O presidente Luiz Inácio Lula da Silva sancionou o projeto de lei que autoriza a instalação de farmácias dentro de supermercados. O texto, que virou a lei 15.357 publicada no Diário Oficial da União de hoje, de autoria do senador Efraim Filho (União Brasil/PB), foi aprovado na Câmara dos Deputados no último dia 2 de março e já havia recebido aval positivo do Senado no ano passado.
Segundo Rafael Oliveira Espinhel, presidente executivo da Abcfarma (Associação Brasileira do Comércio Farmacêutico), já existem redes supermercadistas que atuam no setor farmacêutico, mas com operações fisicamente separadas da área principal de vendas. A lei não libera a venda de medicamentos diretamente nas gôndolas dos supermercados, conforme discutido em propostas legislativas anteriores.

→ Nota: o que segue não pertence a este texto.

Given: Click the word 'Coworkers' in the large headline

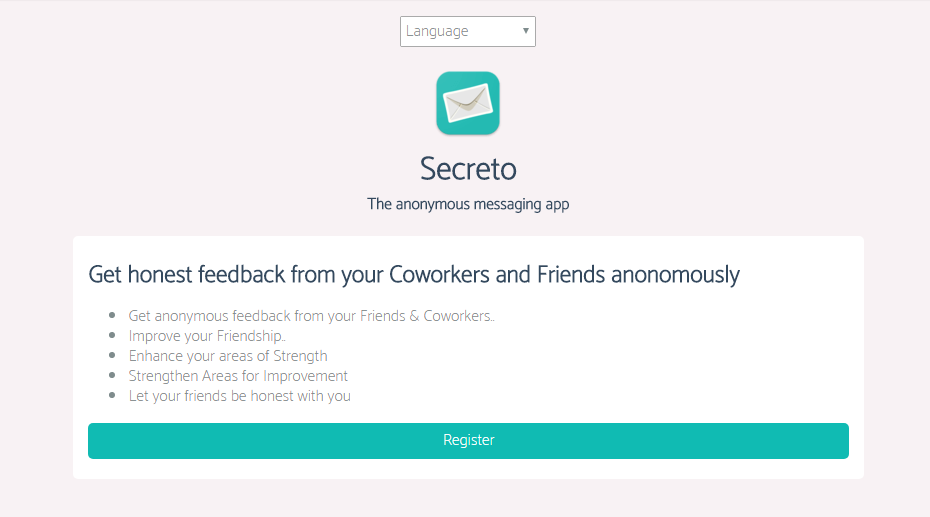Looking at the screenshot, I should 439,275.
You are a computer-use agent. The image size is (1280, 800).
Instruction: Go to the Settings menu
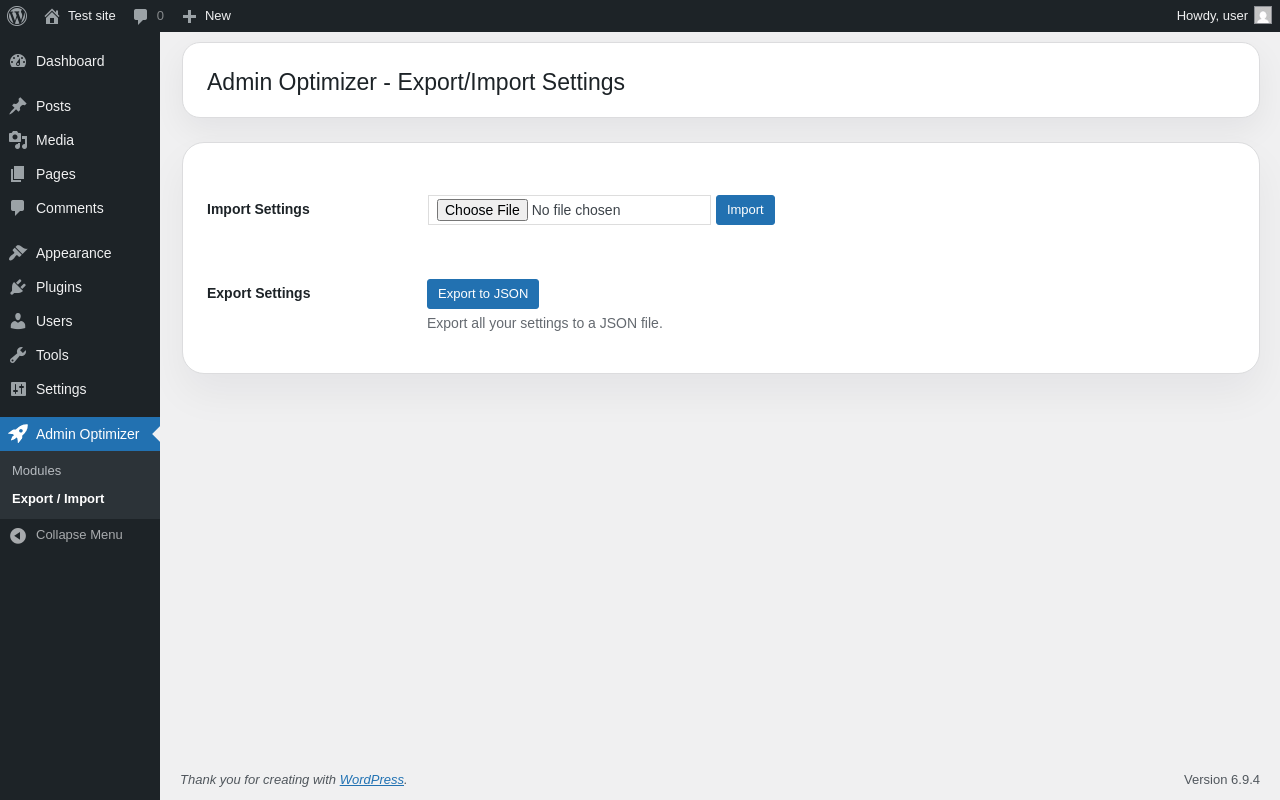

A medida tende a aumentar a intensidade competitiva e dissolver fronteiras entre os setores de supermercados e farmácias. A Abcfarma conta com cerca de 93 mil farmácias em operação no Brasil, e o setor supermercadista possui 424 mil estabelecimentos, de acordo com a Abras (Associação Brasileira de Supermercados).
Rafael Oliveira Espinhel da Abcfarma ressalta que o projeto busca um equilíbrio, permitindo a instalação de farmácias em supermercados, desde que sigam todas as exigências legais e sanitárias. Sergio Mena Barreto, da Abrafarma, e João Galassi, da Abras, também apoiam a iniciativa, destacando a importância do cumprimento das normas sanitárias e da assistência farmacêutica contínua.
O economista Roberto Kanter avalia que a medida pode beneficiar o consumidor com preços mais baixos e maior acesso a medicamentos, mas alerta para o estímulo à automedicação. O CFF (Conselho Federal de Farmácia) cobra fiscalização rigorosa para garantir a segurança e a qualidade dos serviços farmacêuticos em supermercados.
A Anvisa (Agência Nacional de Vigilância Sanitária) destaca que contribuiu com sugestões durante o processo legislativo e avaliará eventuais adequações regulatórias. A tendência é que as farmácias explorem categorias típicas do varejo alimentar, enquanto os supermercados buscam tornar-se hubs de serviços, ampliando o acesso em regiões menos assistidas.
A medida é vista como uma evolução no mercado, porém levanta preocupações sobre concorrência desigual, pressão comercial, papel do farmacêutico e desafios na fiscalização. A transformação do varejo combina acesso, praticidade e eficiência, buscando atender às demandas do consumidor contemporâneo.